EXERCISE GOAL => Exact copy, pictures omitted: the line holding "You are a computer-use agent." and every line after it down to the end of the entries.

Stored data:
※ ※ ※

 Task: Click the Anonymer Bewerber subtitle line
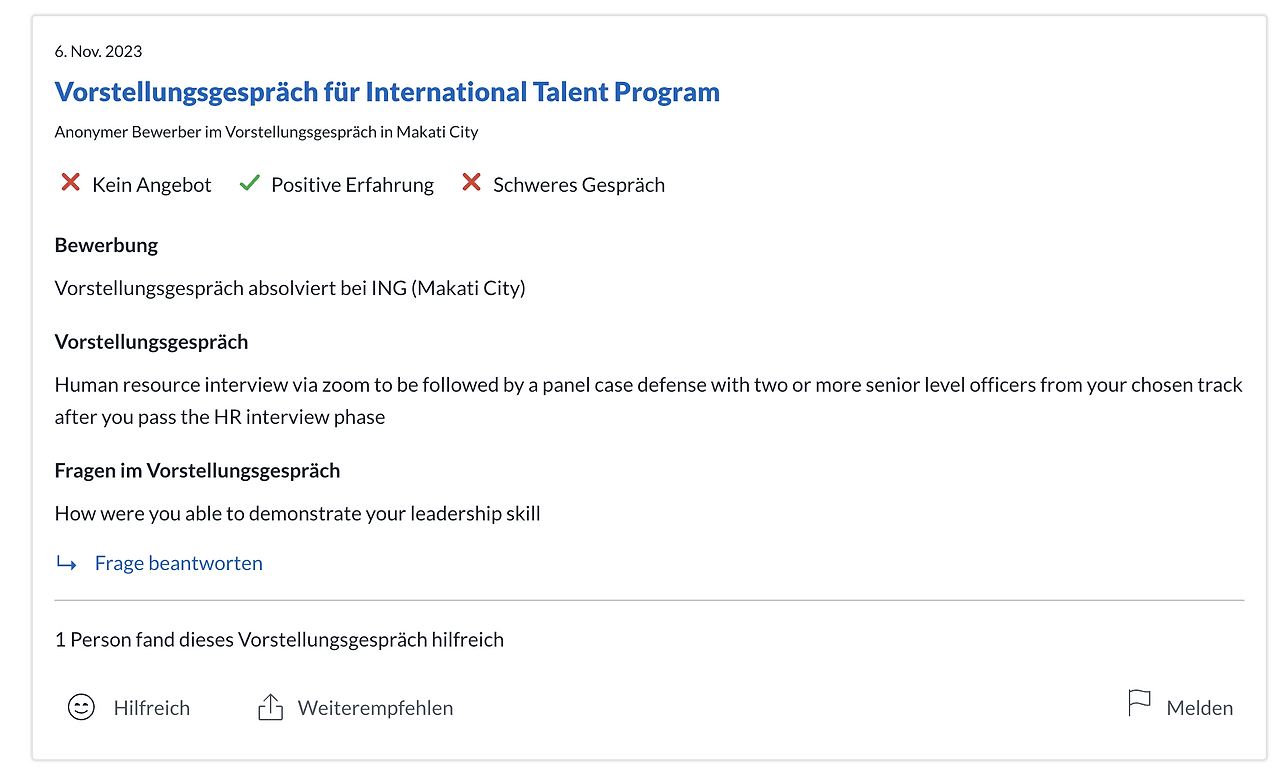266,132
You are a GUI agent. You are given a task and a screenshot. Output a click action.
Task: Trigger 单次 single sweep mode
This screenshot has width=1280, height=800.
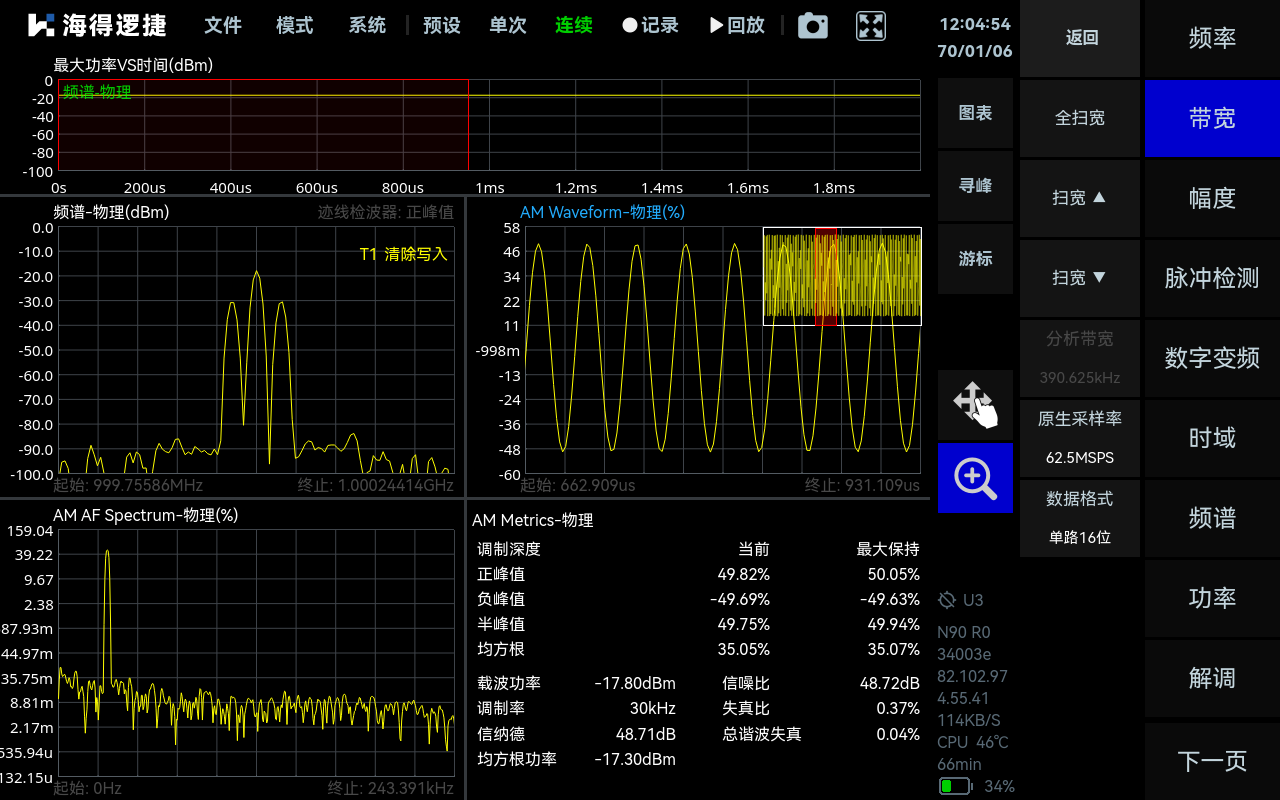(508, 26)
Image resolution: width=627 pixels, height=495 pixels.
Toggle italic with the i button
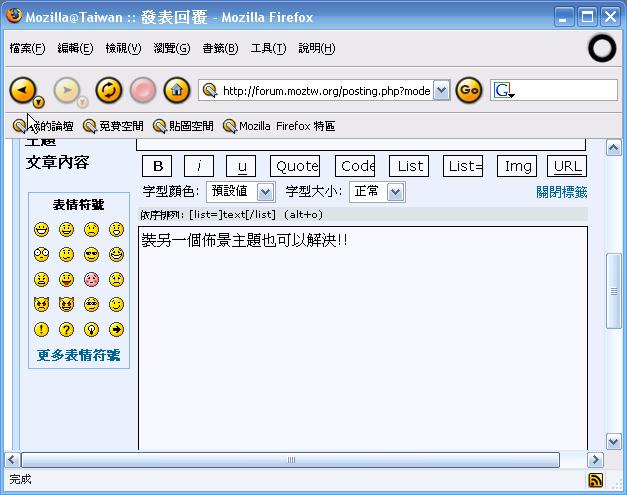click(198, 167)
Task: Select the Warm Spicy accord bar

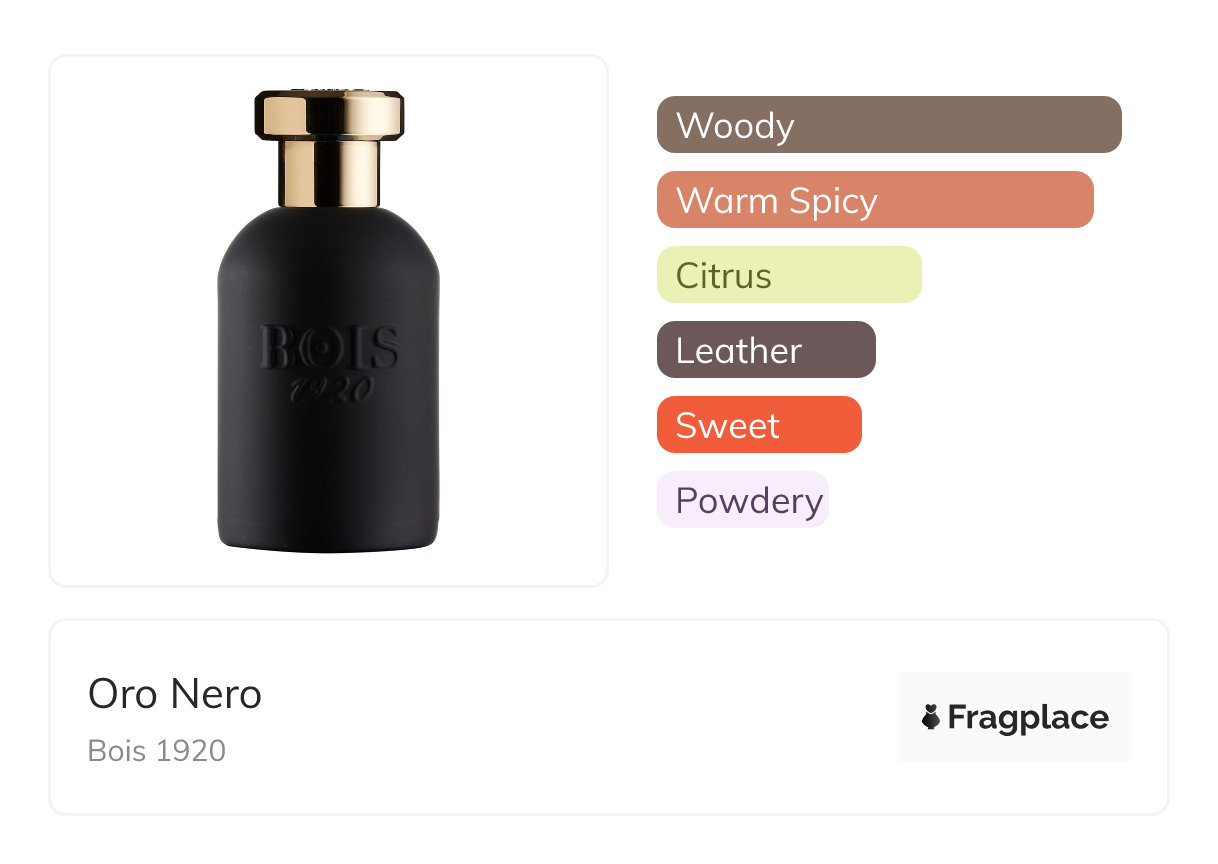Action: click(x=874, y=200)
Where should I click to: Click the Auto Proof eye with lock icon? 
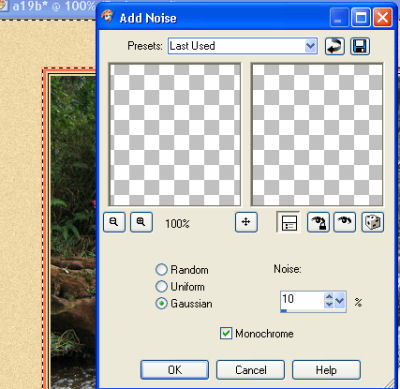tap(318, 222)
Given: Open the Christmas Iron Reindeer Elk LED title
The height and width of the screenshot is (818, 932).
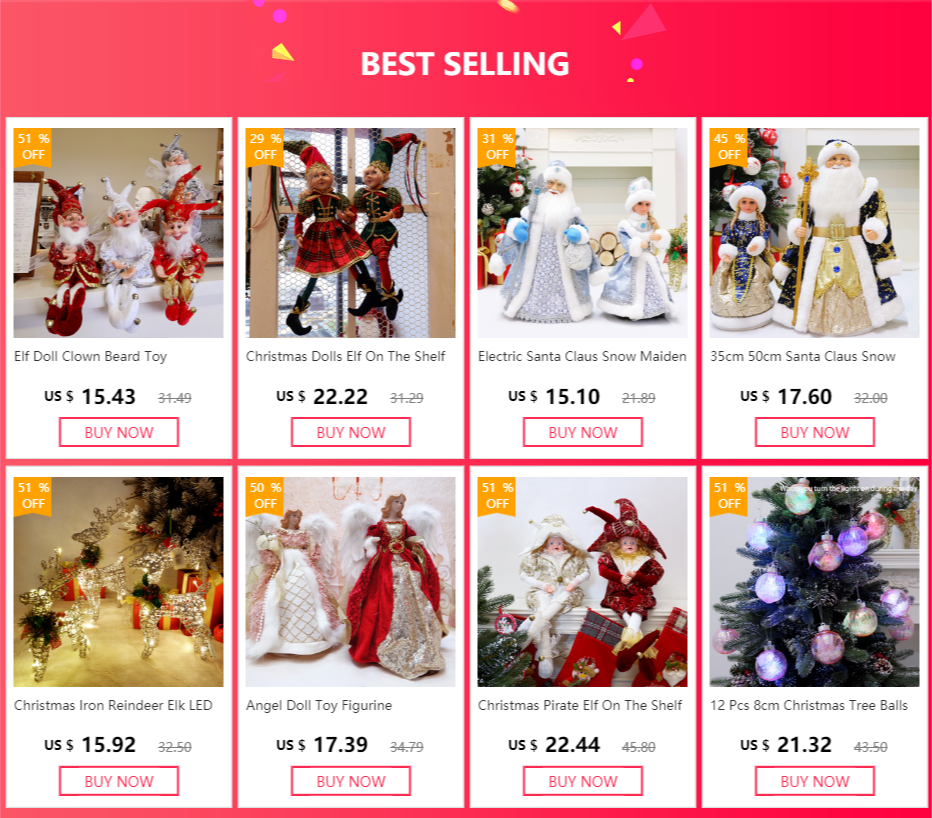Looking at the screenshot, I should click(x=113, y=706).
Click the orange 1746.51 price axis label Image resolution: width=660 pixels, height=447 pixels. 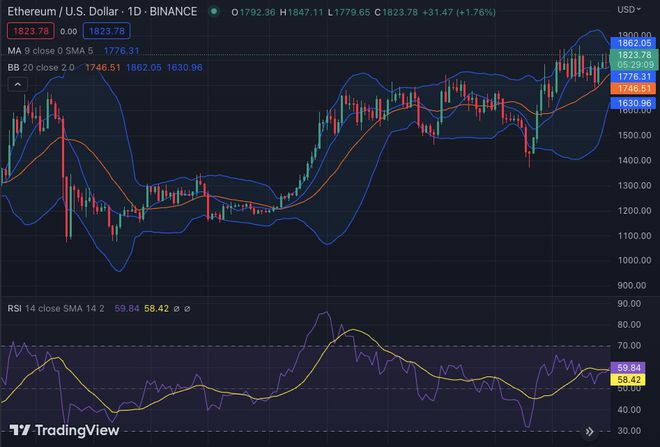pos(634,88)
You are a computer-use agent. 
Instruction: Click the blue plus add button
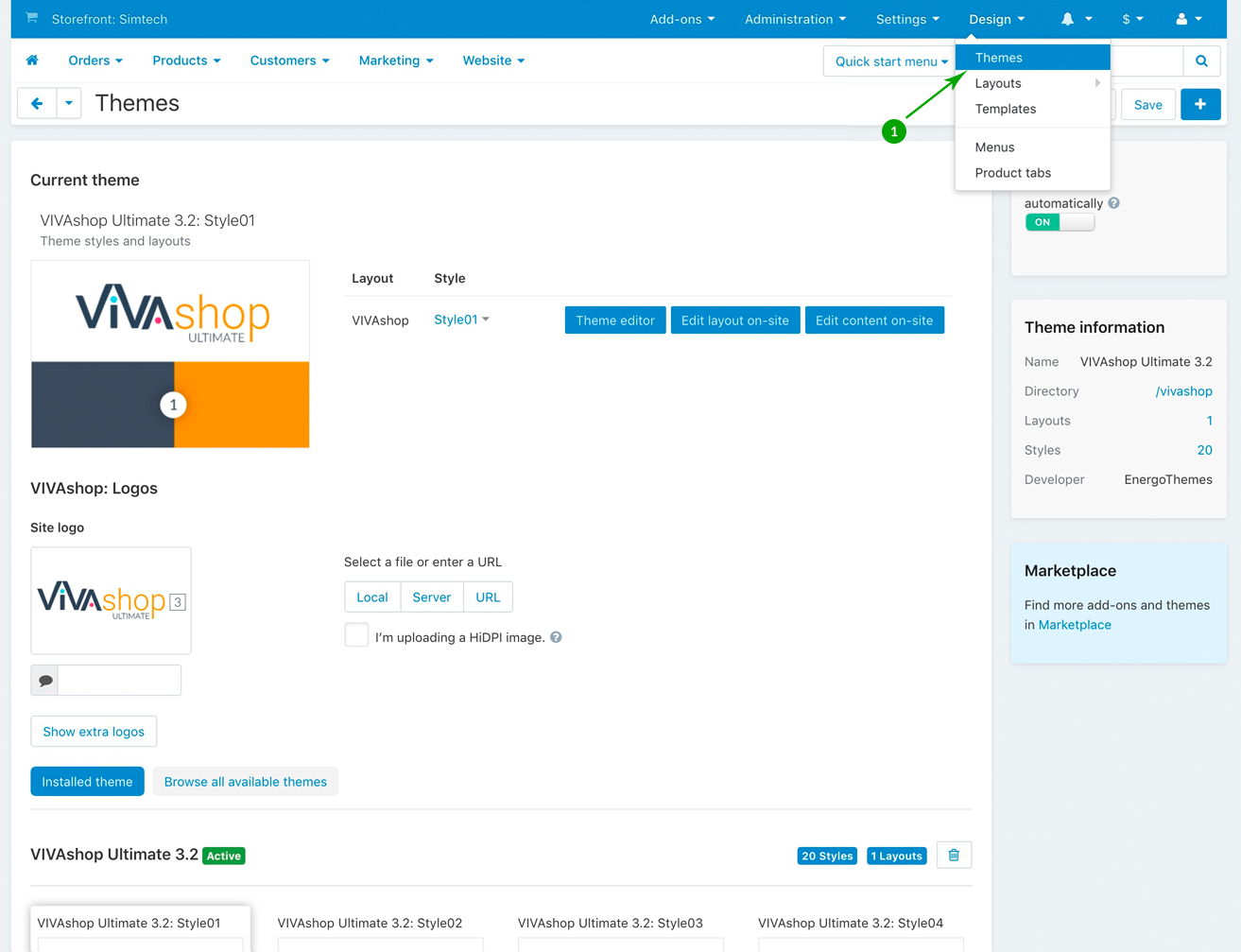coord(1199,105)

※ ※ ※

OUTPUT OF THE TASK =>
You are a computer-use agent. 
Instruction: Click the blue plus add button
coord(1199,105)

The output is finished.